By 1904, Milburn had sufficient population to incorporate as a Chickasaw town. After Oklahoma became a state in 1907, an election was held to choose the new Johnston County seat. Milburn lost to Tishomingo.

==Geography==
According to the United States Census Bureau, the town has a total area of 0.5 sqmi, all land.

Milburn is at the junction of SH 48A and SH 78, 8 miles east of Tishomingo, the seat of Johnston County.

==Demographics==

Historical population
| Census | Pop. | Note | %± |
| 1910 | 438 |  | — |
| 1920 | 496 |  | 13.2% |
| 1930 | 429 |  | −13.5% |
| 1940 | 442 |  | 3.0% |
| 1950 | 350 |  | −20.8% |
| 1960 | 228 |  | −34.9% |
| 1970 | 275 |  | 20.6% |
| 1980 | 376 |  | 36.7% |
| 1990 | 264 |  | −29.8% |
| 2000 | 312 |  | 18.2% |
| 2010 | 317 |  | 1.6% |
| 2020 | 252 |  | −20.5% |
U.S. Decennial Census

===2020 census===

As of the 2020 census, Milburn had a population of 252. The median age was 41.0 years. 26.2% of residents were under the age of 18 and 14.7% of residents were 65 years of age or older. For every 100 females there were 101.6 males, and for every 100 females age 18 and over there were 89.8 males age 18 and over.

0.0% of residents lived in urban areas, while 100.0% lived in rural areas.

There were 95 households in Milburn, of which 40.0% had children under the age of 18 living in them. Of all households, 48.4% were married-couple households, 15.8% were households with a male householder and no spouse or partner present, and 28.4% were households with a female householder and no spouse or partner present. About 21.0% of all households were made up of individuals and 8.5% had someone living alone who was 65 years of age or older.

There were 110 housing units, of which 13.6% were vacant. The homeowner vacancy rate was 0.0% and the rental vacancy rate was 10.3%.
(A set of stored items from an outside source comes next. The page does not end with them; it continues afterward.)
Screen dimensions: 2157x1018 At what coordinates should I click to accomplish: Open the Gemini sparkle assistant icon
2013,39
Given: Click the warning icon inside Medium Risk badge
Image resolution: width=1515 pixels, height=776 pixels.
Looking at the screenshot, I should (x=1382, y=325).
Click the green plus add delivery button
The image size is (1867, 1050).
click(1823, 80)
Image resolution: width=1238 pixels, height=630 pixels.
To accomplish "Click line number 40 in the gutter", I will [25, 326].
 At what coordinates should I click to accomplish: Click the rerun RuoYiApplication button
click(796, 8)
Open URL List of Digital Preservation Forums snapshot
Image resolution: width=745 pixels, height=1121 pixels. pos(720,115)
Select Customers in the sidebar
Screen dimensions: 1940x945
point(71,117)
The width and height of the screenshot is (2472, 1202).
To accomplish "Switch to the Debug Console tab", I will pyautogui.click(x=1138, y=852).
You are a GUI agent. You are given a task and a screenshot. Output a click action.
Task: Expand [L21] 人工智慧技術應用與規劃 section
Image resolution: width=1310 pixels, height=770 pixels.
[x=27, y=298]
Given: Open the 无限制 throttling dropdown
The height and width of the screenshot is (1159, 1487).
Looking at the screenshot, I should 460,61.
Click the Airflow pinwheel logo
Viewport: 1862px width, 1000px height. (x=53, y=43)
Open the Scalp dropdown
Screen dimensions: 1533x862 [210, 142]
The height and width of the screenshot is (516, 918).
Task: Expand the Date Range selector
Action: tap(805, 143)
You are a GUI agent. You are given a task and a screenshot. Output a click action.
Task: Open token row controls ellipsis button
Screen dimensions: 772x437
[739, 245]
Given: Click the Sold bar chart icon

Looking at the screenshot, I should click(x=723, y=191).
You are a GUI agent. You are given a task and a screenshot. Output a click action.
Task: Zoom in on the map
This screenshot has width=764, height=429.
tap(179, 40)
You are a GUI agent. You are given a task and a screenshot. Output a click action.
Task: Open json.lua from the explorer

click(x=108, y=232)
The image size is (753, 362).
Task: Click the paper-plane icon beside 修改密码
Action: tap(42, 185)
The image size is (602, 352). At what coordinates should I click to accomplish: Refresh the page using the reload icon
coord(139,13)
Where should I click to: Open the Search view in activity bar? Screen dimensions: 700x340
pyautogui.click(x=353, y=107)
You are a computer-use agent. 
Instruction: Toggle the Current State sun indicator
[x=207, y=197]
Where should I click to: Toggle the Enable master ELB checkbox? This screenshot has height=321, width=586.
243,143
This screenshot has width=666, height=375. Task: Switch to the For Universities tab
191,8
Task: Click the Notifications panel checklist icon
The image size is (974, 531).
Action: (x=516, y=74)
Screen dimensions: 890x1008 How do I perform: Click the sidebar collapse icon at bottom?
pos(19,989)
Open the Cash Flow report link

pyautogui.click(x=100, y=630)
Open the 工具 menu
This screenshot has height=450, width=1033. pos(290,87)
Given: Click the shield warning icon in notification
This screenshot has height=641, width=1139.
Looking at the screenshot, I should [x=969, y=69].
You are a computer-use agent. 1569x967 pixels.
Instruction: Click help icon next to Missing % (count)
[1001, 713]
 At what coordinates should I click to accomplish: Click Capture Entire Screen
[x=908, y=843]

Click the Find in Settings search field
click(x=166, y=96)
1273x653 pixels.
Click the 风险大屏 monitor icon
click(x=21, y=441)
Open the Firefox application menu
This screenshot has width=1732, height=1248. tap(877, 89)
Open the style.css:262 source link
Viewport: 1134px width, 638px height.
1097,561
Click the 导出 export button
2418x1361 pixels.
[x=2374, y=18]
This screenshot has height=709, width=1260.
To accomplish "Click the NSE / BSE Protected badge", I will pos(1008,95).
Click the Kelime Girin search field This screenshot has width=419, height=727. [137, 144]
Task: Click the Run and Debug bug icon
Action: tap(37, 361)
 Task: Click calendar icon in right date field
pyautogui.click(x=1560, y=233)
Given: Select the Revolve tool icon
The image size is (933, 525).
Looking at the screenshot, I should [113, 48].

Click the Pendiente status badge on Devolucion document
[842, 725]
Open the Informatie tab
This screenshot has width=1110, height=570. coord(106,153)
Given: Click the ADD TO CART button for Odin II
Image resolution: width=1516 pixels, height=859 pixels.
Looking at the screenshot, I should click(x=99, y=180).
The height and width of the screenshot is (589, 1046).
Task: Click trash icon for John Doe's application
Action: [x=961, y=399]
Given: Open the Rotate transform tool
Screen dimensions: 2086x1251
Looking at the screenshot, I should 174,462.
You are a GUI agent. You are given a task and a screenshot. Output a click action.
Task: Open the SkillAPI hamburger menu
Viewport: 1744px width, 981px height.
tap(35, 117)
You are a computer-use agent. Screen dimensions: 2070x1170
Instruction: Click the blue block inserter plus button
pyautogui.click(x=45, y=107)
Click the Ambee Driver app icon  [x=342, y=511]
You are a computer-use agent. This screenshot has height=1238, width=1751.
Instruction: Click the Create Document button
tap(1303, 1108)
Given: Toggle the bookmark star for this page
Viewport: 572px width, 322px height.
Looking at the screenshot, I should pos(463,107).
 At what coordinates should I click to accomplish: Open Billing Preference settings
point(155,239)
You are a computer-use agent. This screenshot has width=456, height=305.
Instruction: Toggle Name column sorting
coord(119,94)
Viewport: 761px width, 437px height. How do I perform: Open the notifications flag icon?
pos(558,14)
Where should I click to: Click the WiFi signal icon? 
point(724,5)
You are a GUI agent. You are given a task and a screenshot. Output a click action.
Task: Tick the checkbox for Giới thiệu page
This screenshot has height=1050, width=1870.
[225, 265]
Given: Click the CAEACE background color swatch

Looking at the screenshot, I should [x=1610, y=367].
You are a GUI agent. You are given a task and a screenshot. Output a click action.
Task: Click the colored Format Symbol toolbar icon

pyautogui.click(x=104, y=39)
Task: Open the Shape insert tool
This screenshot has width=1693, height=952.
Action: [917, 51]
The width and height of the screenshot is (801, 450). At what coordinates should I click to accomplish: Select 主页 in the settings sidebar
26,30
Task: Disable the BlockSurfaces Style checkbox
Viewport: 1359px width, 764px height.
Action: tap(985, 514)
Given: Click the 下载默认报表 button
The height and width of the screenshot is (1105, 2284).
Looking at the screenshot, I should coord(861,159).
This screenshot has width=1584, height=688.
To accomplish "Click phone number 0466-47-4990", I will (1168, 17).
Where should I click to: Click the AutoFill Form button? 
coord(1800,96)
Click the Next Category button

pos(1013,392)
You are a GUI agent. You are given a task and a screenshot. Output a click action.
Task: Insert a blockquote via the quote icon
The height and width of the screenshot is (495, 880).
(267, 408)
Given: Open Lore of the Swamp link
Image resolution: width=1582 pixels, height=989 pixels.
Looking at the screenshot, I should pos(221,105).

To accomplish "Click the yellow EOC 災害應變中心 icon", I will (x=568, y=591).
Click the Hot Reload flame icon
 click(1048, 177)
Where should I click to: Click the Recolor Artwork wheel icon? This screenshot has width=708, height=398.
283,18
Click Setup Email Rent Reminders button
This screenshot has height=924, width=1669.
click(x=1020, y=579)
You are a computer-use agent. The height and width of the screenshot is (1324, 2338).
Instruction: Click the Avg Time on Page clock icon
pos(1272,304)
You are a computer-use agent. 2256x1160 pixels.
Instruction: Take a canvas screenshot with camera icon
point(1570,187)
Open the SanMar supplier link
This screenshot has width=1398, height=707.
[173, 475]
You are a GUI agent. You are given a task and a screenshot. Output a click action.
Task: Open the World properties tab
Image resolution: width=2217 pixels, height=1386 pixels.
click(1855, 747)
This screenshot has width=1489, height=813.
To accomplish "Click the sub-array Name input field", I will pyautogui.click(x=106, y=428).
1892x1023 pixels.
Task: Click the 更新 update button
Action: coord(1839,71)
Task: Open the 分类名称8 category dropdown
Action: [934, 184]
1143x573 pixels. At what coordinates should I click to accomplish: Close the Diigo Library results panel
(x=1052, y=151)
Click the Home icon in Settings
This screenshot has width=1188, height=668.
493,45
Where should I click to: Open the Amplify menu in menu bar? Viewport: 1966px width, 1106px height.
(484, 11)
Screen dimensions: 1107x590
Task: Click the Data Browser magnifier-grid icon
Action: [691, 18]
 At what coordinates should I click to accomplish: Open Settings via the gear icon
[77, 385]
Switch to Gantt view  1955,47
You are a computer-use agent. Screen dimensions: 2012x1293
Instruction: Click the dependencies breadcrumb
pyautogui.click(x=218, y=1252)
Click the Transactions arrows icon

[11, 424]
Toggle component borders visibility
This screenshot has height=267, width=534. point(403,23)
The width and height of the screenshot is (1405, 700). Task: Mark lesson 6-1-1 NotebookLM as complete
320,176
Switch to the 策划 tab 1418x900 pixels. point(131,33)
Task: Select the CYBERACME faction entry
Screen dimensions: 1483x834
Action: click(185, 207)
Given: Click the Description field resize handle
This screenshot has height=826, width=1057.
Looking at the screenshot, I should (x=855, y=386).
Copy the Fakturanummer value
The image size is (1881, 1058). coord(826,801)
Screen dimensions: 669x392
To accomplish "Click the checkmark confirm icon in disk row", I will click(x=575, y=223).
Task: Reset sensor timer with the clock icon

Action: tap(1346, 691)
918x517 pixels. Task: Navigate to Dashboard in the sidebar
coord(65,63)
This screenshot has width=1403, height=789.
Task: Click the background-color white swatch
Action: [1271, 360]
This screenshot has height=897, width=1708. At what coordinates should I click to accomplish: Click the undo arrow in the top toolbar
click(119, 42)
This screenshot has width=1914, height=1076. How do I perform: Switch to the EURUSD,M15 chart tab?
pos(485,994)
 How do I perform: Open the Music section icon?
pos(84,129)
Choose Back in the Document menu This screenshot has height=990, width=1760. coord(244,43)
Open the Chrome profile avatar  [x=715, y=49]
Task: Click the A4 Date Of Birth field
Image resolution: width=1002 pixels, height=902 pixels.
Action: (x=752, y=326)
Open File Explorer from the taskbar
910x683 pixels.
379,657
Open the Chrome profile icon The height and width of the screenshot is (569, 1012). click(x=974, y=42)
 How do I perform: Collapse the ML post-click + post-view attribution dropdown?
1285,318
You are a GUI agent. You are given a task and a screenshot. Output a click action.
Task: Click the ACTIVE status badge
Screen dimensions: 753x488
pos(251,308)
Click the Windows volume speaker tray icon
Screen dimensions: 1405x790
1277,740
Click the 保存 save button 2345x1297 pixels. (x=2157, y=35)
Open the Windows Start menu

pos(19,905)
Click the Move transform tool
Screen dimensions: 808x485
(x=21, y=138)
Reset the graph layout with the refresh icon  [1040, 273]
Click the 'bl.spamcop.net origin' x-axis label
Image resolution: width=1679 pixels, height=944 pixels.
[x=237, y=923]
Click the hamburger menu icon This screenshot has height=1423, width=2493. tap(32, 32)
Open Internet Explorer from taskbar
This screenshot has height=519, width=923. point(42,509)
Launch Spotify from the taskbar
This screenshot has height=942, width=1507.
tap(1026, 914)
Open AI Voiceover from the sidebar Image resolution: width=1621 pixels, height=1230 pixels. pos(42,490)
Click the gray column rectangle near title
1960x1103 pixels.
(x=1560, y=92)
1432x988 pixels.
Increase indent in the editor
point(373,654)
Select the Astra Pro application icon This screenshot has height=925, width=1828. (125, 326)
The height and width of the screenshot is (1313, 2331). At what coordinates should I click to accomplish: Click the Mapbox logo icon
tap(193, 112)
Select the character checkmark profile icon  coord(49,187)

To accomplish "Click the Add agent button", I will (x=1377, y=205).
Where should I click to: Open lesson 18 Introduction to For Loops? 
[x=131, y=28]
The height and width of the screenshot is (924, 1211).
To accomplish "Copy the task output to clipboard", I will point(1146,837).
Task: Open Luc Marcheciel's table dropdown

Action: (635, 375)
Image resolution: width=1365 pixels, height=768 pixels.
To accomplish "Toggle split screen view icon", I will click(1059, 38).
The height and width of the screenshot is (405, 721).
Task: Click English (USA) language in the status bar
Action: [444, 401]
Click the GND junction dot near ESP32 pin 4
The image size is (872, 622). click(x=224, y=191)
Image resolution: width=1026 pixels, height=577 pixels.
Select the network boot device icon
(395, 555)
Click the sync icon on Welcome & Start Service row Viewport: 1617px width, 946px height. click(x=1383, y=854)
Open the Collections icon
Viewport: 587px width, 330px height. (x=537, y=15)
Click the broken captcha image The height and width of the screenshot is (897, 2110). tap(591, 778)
Racial composition as of the 2020 census
| Race | Number | Percent |
|---|---|---|
| White | 188 | 74.6% |
| Black or African American | 2 | 0.8% |
| American Indian and Alaska Native | 28 | 11.1% |
| Asian | 1 | 0.4% |
| Native Hawaiian and Other Pacific Islander | 0 | 0.0% |
| Some other race | 1 | 0.4% |
| Two or more races | 32 | 12.7% |
| Hispanic or Latino (of any race) | 14 | 5.6% |

===2000 census===

As of the 2000 census, there were 312 people, 114 households, and 84 families residing in the town. The population density was 654.2 PD/sqmi. There were 124 housing units at an average density of 260.0 /sqmi.

There were 114 households, out of which 33.3% had children under the age of 18 living with them, 57.9% were married couples living together, 11.4% had a female householder with no husband present, and 26.3% were non-families. 23.7% of all households were made up of individuals, and 10.5% had someone living alone who was 65 years of age or older. The average household size was 2.74 and the average family size was 3.30.

In the town, the population was spread out, with 30.8% under the age of 18, 7.1% from 18 to 24, 28.5% from 25 to 44, 21.2% from 45 to 64, and 12.5% who were 65 years of age or older. The median age was 36 years. For every 100 females, there were 81.4 males. For every 100 females age 18 and over, there were 83.1 males.

The median income for a household in the town was $21,528, and the median income for a family was $29,375. Males had a median income of $24,375 versus $18,125 for females. The per capita income for the town was $10,322. About 24.7% of families and 29.4% of the population were below the poverty line, including 29.3% of those under age 18 and 36.0% of those age 65 or over.